Saskatoon Mayor Charlie Clark pleased about no further cuts to Meewasin funding

Mayor Charlie Clark says he's happy the provincial government has kept funding for the Meewasin Valley Authority intact.

2017 budget halved conservation group's funding

Saskatoon Mayor Charlie Clark says he's pleased funding for the Meewasin Valley Authority has been kept in place by the provincial government. (Chanss Lagaden/CBC News)

Mayor Charlie Clark says he's happy the provincial government has kept funding for the Meewasin Valley Authority intact.

The conservation group, which oversees the South Saskatchewan River valley in and around Saskatoon, saw a funding cut of $409,000 in the 2017 budget. 

"I think they're starting to understand that Meewasin is not an urban park," Clark told CBC Radio's Saskatoon Morning. "It's a regional program that offers a lot of value, not just in Saskatoon, but also in the regional area."

This fall, Meewasin scaled back the hours at its Beaver Creek Conservation Area, closing the area on weekends and holidays. It had also closed its public interpretive centre in downtown Saskatoon.

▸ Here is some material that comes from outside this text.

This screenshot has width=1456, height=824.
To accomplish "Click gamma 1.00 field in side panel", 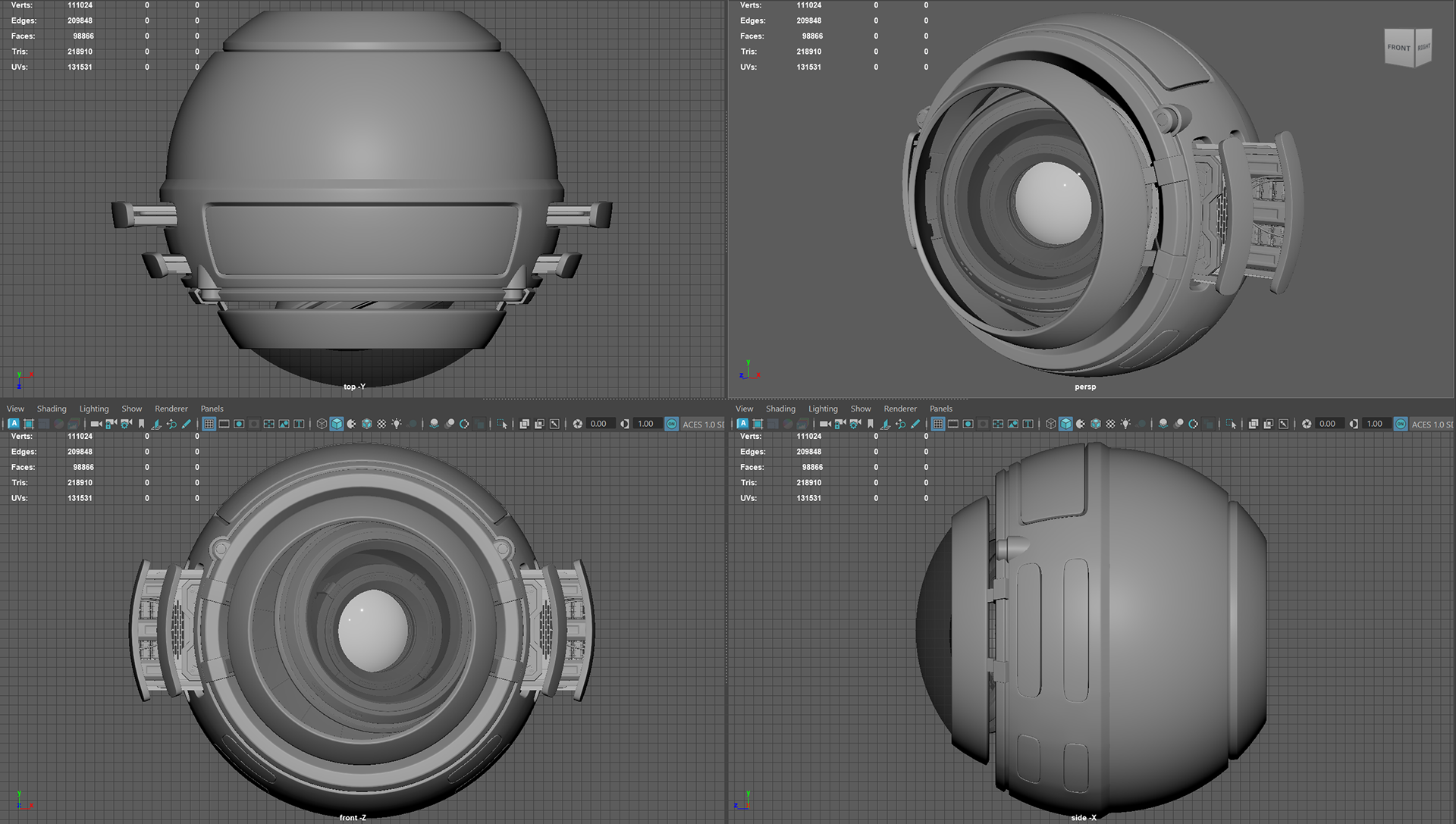I will (1374, 424).
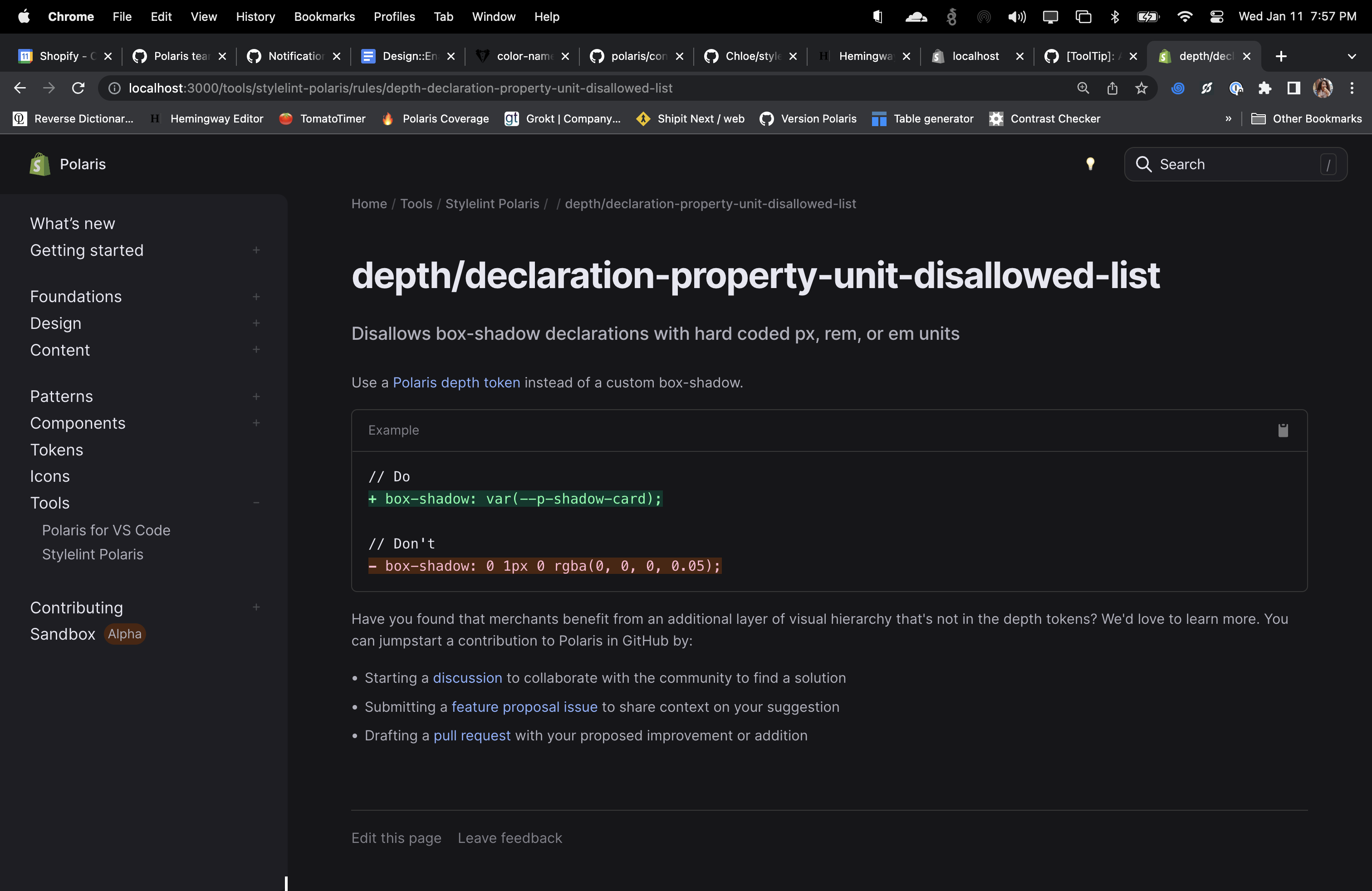Click the share icon in the address bar
Image resolution: width=1372 pixels, height=891 pixels.
1112,88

When Premier Scott Moe was asked about the issue during the Saskatchewan Party leadership race, he said money should be discontinued for municipal urban parks.

"Given the leadership race and given some of the comments that have been made about the province further backing away from Meewasin, this is a good news sign," said Clark.

Surcharge restored

Clark was also happy about the budget's move to restore a five per cent surcharge on SaskEnergy bills back to the city. He said the money was being allocated to the province's general revenues, and will not mean an increase on gas bills.

"SaskEnergy has been operating without compensation for any of the services the city provided," he said. "We have hundreds of kilometres of gas lines running underneath our roadways, we provide fire and protective services if we have any gas line problems."

Clark said the city is still suffering after $11.4 million in provincial grants-in-lieu was cut last year, as well as a roughly $3 million dollar cut in revenue sharing money.

He said this year's budget was written without the SaskEnergy money included, but wasn't sure what the increased money would be used for. He said a decision would be made in the next several months.